Second, there’s an 84% that $HACK will have a $3.37 move between now and Dec. Period. That means, this sector ETF could move PLUS or MINUS 8% in the next 159 days. Translation: There’s an 84% $HACK will be trading $41 OR $34 by mid Dec. Why is this important? Because it’s context, and in risk management, context is everything. Without context, you’re just pissing in the wind like a Goldman analyst on a 50/50 bet. You’re not using tradable numbers to make a decision, you’re just guessing, and with guessing you’re likely to be right 50% of the time (or as TastyTrade studies have show, worse).
The people that make all the money in this game know two things, the numbers are what they are, and don’t have an opinion. Over time, a coin-flip will yield 50% heads and 50% tails and over the longer period of time, any tradable instrument will stay within it’s expected range. Right now, where you can trade it is +-$3.37, meaning to the positive side AND the negative side.

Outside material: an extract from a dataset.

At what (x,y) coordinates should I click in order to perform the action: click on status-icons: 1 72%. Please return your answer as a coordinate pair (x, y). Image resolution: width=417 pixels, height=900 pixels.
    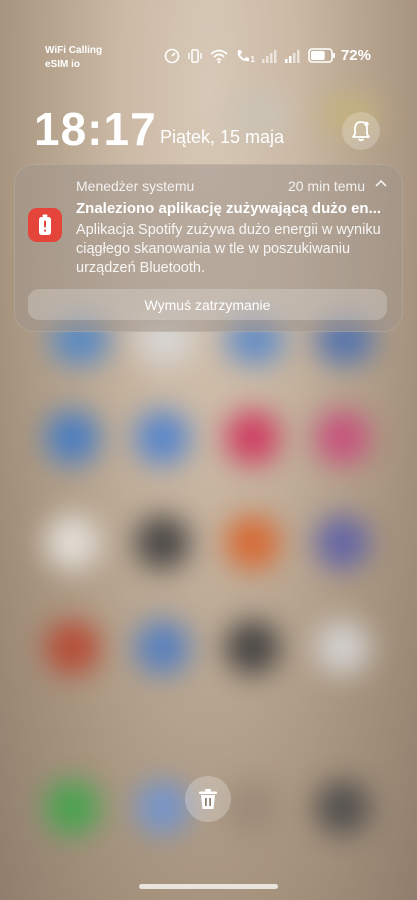
    Looking at the image, I should click on (268, 56).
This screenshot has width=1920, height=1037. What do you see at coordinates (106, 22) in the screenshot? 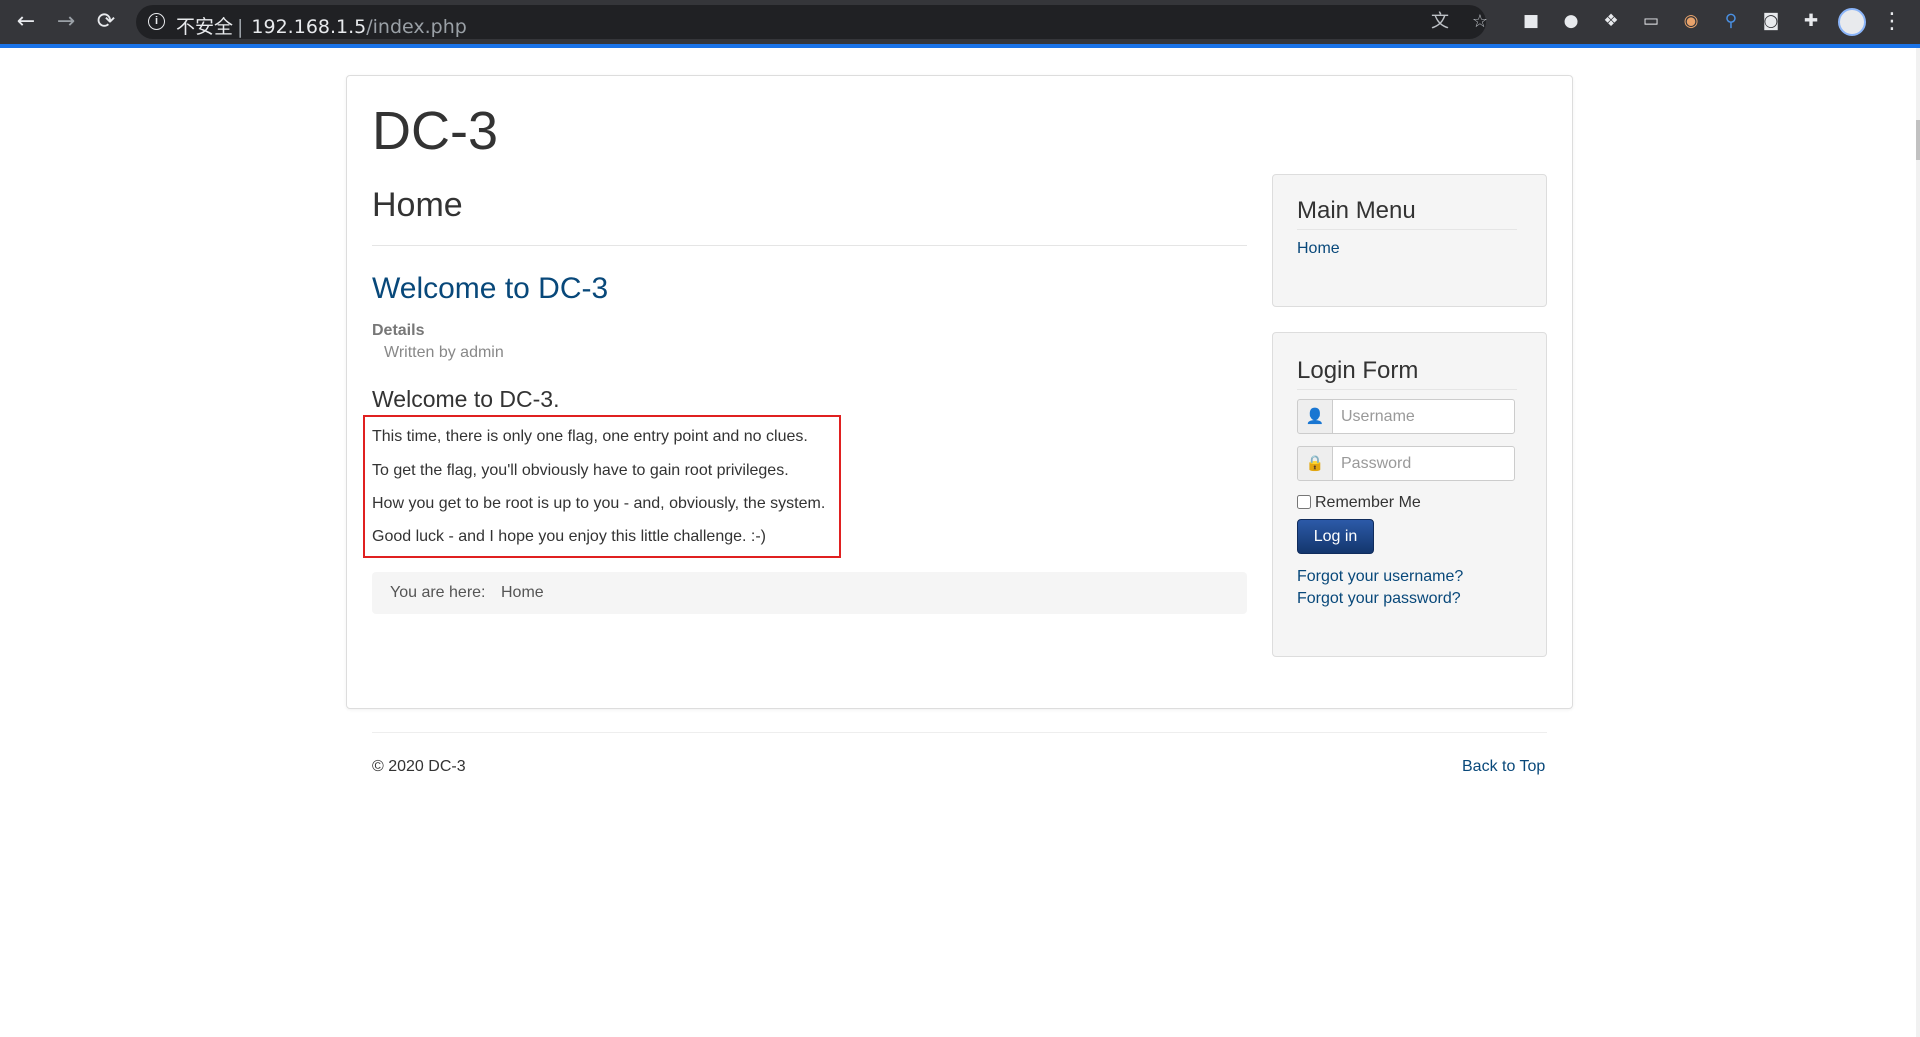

Could that range expand should something odd happen in the future? Sure. You’re also assuming the guys and gals who make millions of trades per day aren’t already taking this into account with their pricing models. What do you know, they don’t? What’s the take away? While everyone else is betting only in one direction, you can do something like this:
Since you’re selling both sides of the number (eg: betting it stays within a range), you have a 68% chance of collecting $62 and keeping all of it. Regardless if the stock goes up or down. As long as it expires between those two, you keep what you sold. You also have an 88% of keeping 50% of it (eg: $31), meaning if you manage your winner early, you have less risk and higher probability of profit.
If you can’t spot the sucker in the room.. it’s probably you. If some analyst is trying to sell you something, assume the smart money already priced that in. With options, you can simply be a contrarian and take the other side. Better yet, be the casino and just assume over time, everything, and I MEAN EVERYTHING trades within it’s expected range. You don’t need some graduate level analyst [who’s never traded] to tell you that. Just trust the math.